# pdf-parse

**A Pure javascript cross-platform module to extract texts from PDFs.**

[![version](https://img.shields.io/npm/v/pdf-parse.svg)](https://www.npmjs.org/package/pdf-parse)
[![downloads](https://img.shields.io/npm/dt/pdf-parse.svg)](https://www.npmjs.org/package/pdf-parse)
[![node](https://img.shields.io/node/v/pdf-parse.svg)](https://nodejs.org/)
[![status](https://gitlab.com/autokent/pdf-parse/badges/master/pipeline.svg)](https://gitlab.com/autokent/pdf-parse/pipelines)

## Similar Packages
* [pdf2json](https://www.npmjs.com/package/pdf2json) buggy, no support anymore, memory leak, throws non-catchable fatal errors.
* [j-pdfjson](https://www.npmjs.com/package/j-pdfjson) fork of pdf2json.
* [pdf-parser](https://github.com/dunso/pdf-parse) buggy, no tests.
* [pdfreader](https://www.npmjs.com/package/pdfreader) using pdf2json.
* [pdf-extract](https://www.npmjs.com/package/pdf-extract) not cross-platform using xpdf.

## Installation
`npm install pdf-parse`
 
## Basic Usage - Local Files

```js
const fs = require('fs');
const pdf = require('pdf-parse');

let dataBuffer = fs.readFileSync('path to PDF file...');

pdf(dataBuffer).then(function(data) {

	// number of pages
	console.log(data.numpages);
	// number of rendered pages
	console.log(data.numrender);
	// PDF info
	console.log(data.info);
	// PDF metadata
	console.log(data.metadata); 
	// PDF.js version
	// check https://mozilla.github.io/pdf.js/getting_started/
	console.log(data.version);
	// PDF text
	console.log(data.text); 
        
});
```

## Basic Usage - HTTP
You can use [crawler-request](https://www.npmjs.com/package/crawler-request) which uses the `pdf-parse`

## Exception Handling

```js
const fs = require('fs');
const pdf = require('pdf-parse');

let dataBuffer = fs.readFileSync('path to PDF file...');

pdf(dataBuffer).then(function(data) {
	// use data
})
.catch(function(error){
	// handle exceptions
})
```

## Extend
* If you need another format like json, you can change page render behaviour with a callback.
* Check out https://mozilla.github.io/pdf.js/

```js
// default render callback
function render_page(pageData, ret) {
	//check documents https://mozilla.github.io/pdf.js/
	ret.text = ret.text ? ret.text : "";

	let render_options = {
		//replaces all occurrences of whitespace with standard spaces (0x20).
		normalizeWhitespace: true,
		//do not attempt to combine same line TextItem's.
		disableCombineTextItems: false
	}

	return pageData.getTextContent(render_options)
		.then(function(textContent) {
			let strings = textContent.items.map(item => item.str);
			let text = strings.join(' ');
			ret.text = ${ret.text}+${text}+" \n\n";
		});
}

let options = {
    pagerender: render_page
}

let dataBuffer = fs.readFileSync('path to PDF file...');

pdf(dataBuffer,options).then(function(data) {
	//use new format
});
```

## Options

### default options
```js
const DEFAULT_OPTIONS = {
	// internal page parser callback
	// you can set this option, if you need another format except raw text
	pagerender: render_page,
	// max page number to parse
    max: 0,
    //check https://mozilla.github.io/pdf.js/getting_started/
    version: 'v1.9.426'
}
```
### pagerender (callback)
If you need another format except raw text.  

### max (number)
Max number of page to parse. If the value is less than or equal to 0, parser renders all pages.  

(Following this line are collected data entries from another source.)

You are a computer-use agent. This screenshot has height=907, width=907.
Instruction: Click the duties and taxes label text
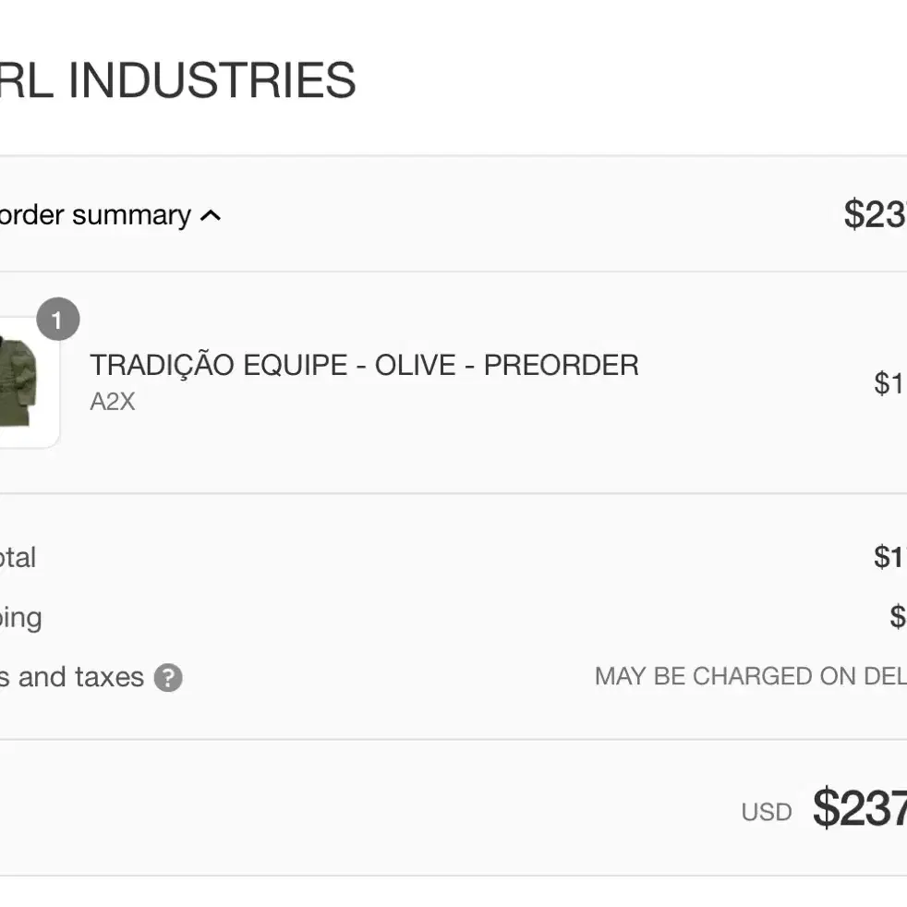click(72, 677)
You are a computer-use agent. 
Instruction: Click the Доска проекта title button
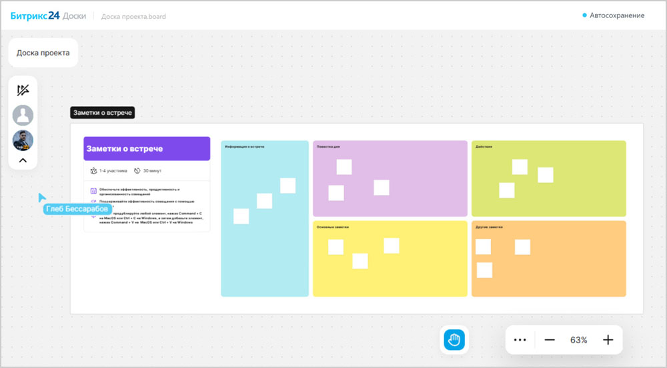pyautogui.click(x=43, y=53)
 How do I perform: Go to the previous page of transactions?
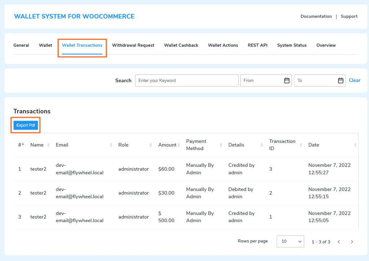(339, 242)
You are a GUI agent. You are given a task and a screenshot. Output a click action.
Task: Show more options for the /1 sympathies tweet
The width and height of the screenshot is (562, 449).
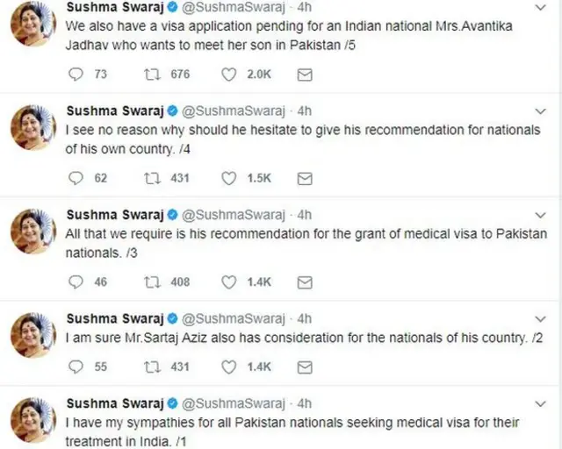click(542, 403)
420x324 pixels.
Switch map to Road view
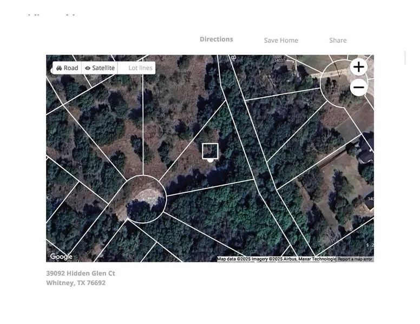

### version (string, pdf.js version)
check [pdf.js](https://mozilla.github.io/pdf.js/getting_started/)

* `'default'`
* `'v1.9.426'`
* `'v1.10.88'`

*default* uses version *v1.9.426*   
*v1.9.426* stable, *v1.10.88* beta  

## Test
`mocha` or `npm test`

check [test folder](https://gitlab.com/autokent/pdf-parse/tree/master/test) and [QUICKSTART.js](https://gitlab.com/autokent/pdf-parse/blob/master/QUICKSTART.js) for extra usages.

## Support
I use this package actively myself, so it has my top priority.

### Submitting an Issue
If you find a bug or a mistake, you can help by submitting an issue to [GitLab Repository](https://gitlab.com/autokent/pdf-parse/issues)

### Creating a Merge Request
GitLab calls it merge request instead of pull request.  

* [A Guide for First-Timers](https://about.gitlab.com/2016/06/16/fearless-contribution-a-guide-for-first-timers/)
* [How to create a merge request](https://docs.gitlab.com/ee/gitlab-basics/add-merge-request.html)
* Check [Contributing Guide](https://gitlab.com/autokent/pdf-parse/blob/master/CONTRIBUTING.md) 

### WhatsApp
Chat on WhatsApp about any infos, ideas and suggestions. 

[![WhatsApp](https://img.shields.io/badge/style-chat-green.svg?style=flat&label=whatsapp)](https://api.whatsapp.com/send?phone=905063042480&text=Hi%2C%0ALet%27s%20talk%20about%20pdf-parse)

## License
[MIT licensed](https://gitlab.com/autokent/pdf-parse/blob/master/LICENSE) and all it's dependencies are MIT or BSD licensed.